I encountered an annoying bug in Visual C++ 2017 recently. It started when I found my favourite logging library, Easylogging++, output Chinese as garbage characters on Windows. Checking the documentation carefully, I noted that I should have used the macro START_EASYLOGGINGPP
. It turned out to be worse: all output starting from the Chinese character was gone. Puzzled but busy, I put it down and worked on something else.
I spend another hour of detective work on this issue today. The result was quite surprising.
- First, it is not an issue with Easylogging++. The problem can occur if I purely use
std::wcout
. - Second, the magical thing about
START_EASYLOGGINGPP
is that it will invokestd::locale::global(std::locale(""))
. This is the switch that leads to the different behaviour. - Myteriously, with the correct locale setting, I can get the correct result with both
std::wcout
and Easylogging++ in a test program. I was not able to get it working in my real project. - Finally, it turns out that the difference above is caused by
/MT
vs./MD
! The former (default if neither is specified on the command line) tells the Visual C++ compiler to use the static multi-threading library, and the latter (set by default in Visual Studio projects) tells the compiler to use the dynamic multi-threading library.
People may remember that I wrote about MSVCRT.DLL Console I/O Bug. While Visual C++ 2013 shows consistent behaviour between /MT
and /MD
, Visual C++ 2015 and 2017 exhibit the same woeful bug when /MD
is specified on the command line. This is something perplexingly weird: it seems someone at Microsoft messed up with the MSVCRT.DLL shipped with Windows first (around 2006), and then the problem spread to the Visual C++ runtime DLL after nearly a decade!
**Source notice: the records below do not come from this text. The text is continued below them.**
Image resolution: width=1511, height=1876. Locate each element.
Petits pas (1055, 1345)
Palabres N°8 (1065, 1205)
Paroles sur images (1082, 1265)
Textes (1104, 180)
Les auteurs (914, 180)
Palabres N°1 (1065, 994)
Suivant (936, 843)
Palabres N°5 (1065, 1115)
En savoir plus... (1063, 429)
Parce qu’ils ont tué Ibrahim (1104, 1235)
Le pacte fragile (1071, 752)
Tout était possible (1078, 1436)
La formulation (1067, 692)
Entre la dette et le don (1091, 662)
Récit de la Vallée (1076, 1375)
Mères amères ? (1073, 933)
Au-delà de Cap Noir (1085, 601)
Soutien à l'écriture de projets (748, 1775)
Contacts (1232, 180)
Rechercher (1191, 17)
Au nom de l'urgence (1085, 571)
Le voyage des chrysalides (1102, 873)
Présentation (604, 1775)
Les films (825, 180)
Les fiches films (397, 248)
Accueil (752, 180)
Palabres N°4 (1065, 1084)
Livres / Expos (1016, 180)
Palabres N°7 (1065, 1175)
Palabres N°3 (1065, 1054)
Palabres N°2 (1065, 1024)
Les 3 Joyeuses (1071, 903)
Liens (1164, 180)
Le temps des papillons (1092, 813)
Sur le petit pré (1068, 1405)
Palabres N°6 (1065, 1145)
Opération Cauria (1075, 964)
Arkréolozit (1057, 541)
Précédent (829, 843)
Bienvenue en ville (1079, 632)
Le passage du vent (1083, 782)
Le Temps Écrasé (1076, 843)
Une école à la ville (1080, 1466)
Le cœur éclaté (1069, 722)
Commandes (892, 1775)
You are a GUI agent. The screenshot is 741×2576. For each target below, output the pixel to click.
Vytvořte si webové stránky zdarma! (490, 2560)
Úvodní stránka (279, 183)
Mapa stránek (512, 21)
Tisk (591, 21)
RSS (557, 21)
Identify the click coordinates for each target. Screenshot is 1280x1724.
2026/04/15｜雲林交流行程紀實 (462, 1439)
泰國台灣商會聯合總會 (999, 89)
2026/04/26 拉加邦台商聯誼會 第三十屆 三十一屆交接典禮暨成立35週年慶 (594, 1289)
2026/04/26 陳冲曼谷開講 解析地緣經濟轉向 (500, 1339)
I am using many modern C++ features, so I definitely do not want to go back to Visual C++ 2013 for new projects. It seems I have to tolerate garbage characters in the log for now. Meanwhile, I submitted a bug to Microsoft. Given that I have a bug report that is deferred for four years, I am not very hopeful. But let us wait and see.
Update (20 December 2017)
A few more tests show that the debug versions (/MTd
and /MDd
) both work well. So only the default release build (using the dynamic C runtime) exhibits this problem, where the executable depends on DLLs like api-ms-win-crt-stdio-l1-1-0.dll. It seems this issue is related to the Universal C Runtime introduced in Visual Studio 2015 and Windows 10. . . .
Update (25 March 2018)
The bug was closed, and a Microsoft developer indicated that the issue had already been fixed since the Windows 10 Anniversary Update SDK (build 10.0.14393). Actually I had had build 10.0.15063 installed. The reason why I still saw the problem was that the Universal C Runtime on Windows 7 had not been updated (‘the issue will be fixed in a future update to the Universal C Runtime on Windows 7’), and I should not have seen the problem on a Windows 10 box. The current workaround is either use static linking (as I did), or copy the redistributable DLLs under C:\Program Files (x86)\Windows Kits\10\Redist\ucrt\DLLs\x86 (or x64 etc.) to the app directory (so called ‘app-local deployment’; which should not be used on Windows 10, as the system version is always preferred). My test showed that copying ucrtbase.dll was enough to fix my test case.